Home Coronavirus COVID-19 Claims Life Of Max B. Osceola Jr., Former Seminole Tribal Council...

COVID-19 Claims Life Of Max B. Osceola Jr., Former Seminole Tribal Council Representative

Max B. Osceola Jr., 70, who served for more than two decades as a Tribal Council Representative on the Seminole Tribal Council from the Hollywood Seminole Reservation, passed away late Thursday night from complications due to COVID-19 at Cleveland Clinic in Weston, Fla.  He had been hospitalized for treatment of the coronavirus for several weeks, having previously expressed his frequent concern that everyone should take the virus very seriously.

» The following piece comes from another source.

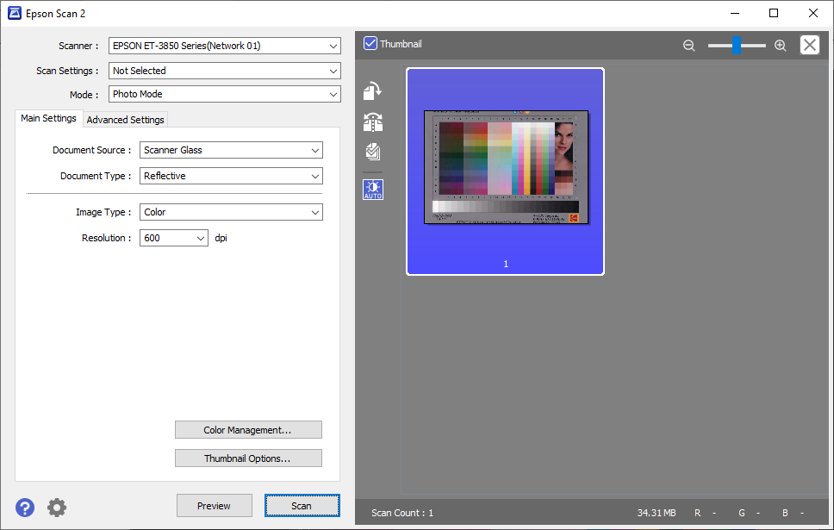Delete preview with the white X icon
The width and height of the screenshot is (834, 530).
coord(810,45)
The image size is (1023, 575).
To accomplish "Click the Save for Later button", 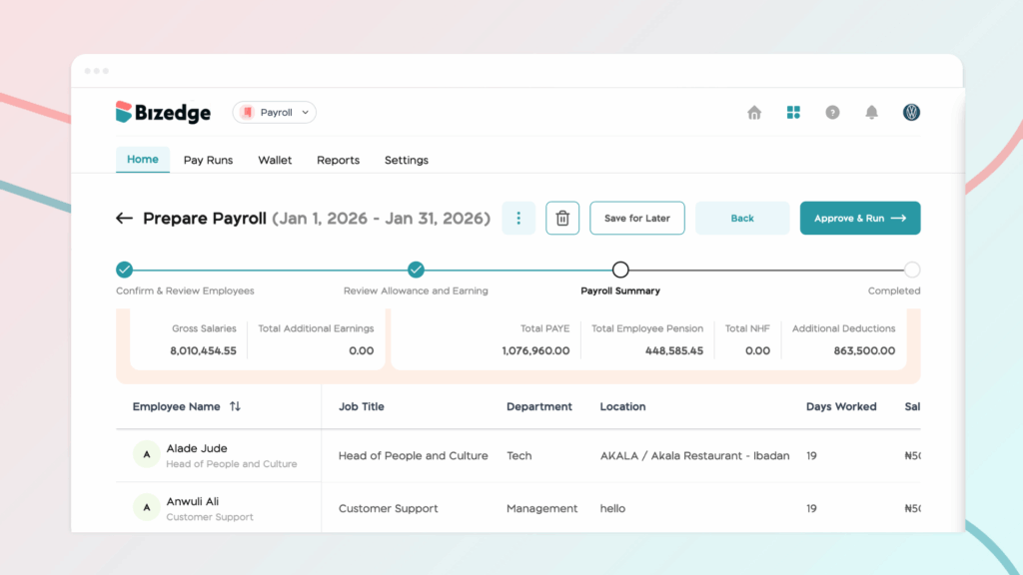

Osceola held the elected position of Tribal Council Representative from the Hollywood Seminole Reservation from 1985 through 2010.  He was elected and re-elected to 13 consecutive 2-year terms for the duration of his tenure.  He served on the Seminole Tribal Council, the 5-member elected governing body of the Seminole Tribe of Florida, during a time of major expansion of Seminole Gaming, which has grown to become one of the world’s most successful gaming operations.

Osceola often acted as an ambassador of the Seminole Tribe to the South Florida community and beyond.  He was active in the region’s tourism industry and in many community organizations that positively impacted members of the Seminole Tribe and the larger population in South Florida, including the Boys and Girls Clubs, Ann Storck Center and Winterfest.  He supported the Victory Junction Camp, a North Carolina nonprofit camp for children with serious medical conditions.  He was also an active motorcyclist and participated in the Kyle Petty Charity Ride Across America.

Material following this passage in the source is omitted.